Records supplied —
— begin —

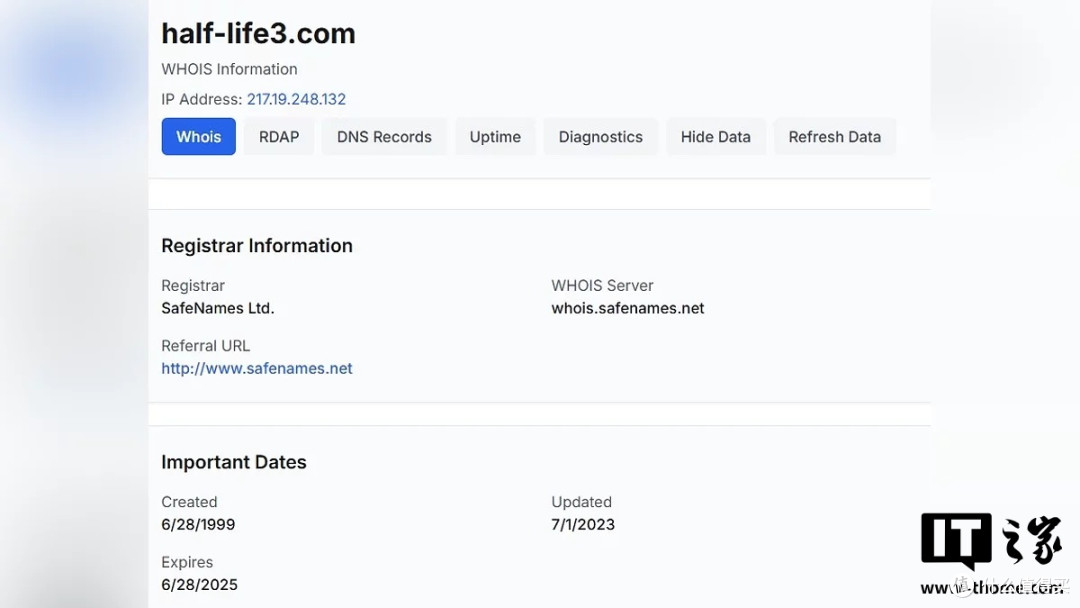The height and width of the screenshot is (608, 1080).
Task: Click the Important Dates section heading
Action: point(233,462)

— end —
— begin —

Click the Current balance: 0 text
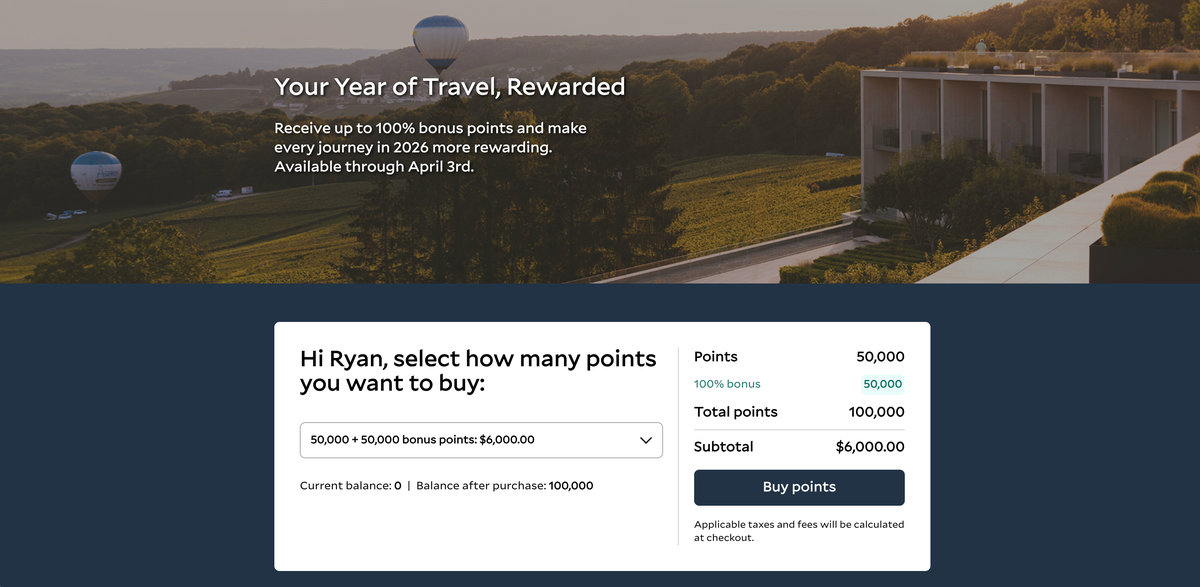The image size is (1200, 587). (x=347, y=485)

— end —

Given request — Reproduce word for word the stretch of the listing from the line containing "The height and" through the line containing "Action: point(233,462)", leaving out the pictures.

Solution below —
The height and width of the screenshot is (608, 1080).
Task: Click the Important Dates section heading
Action: point(233,462)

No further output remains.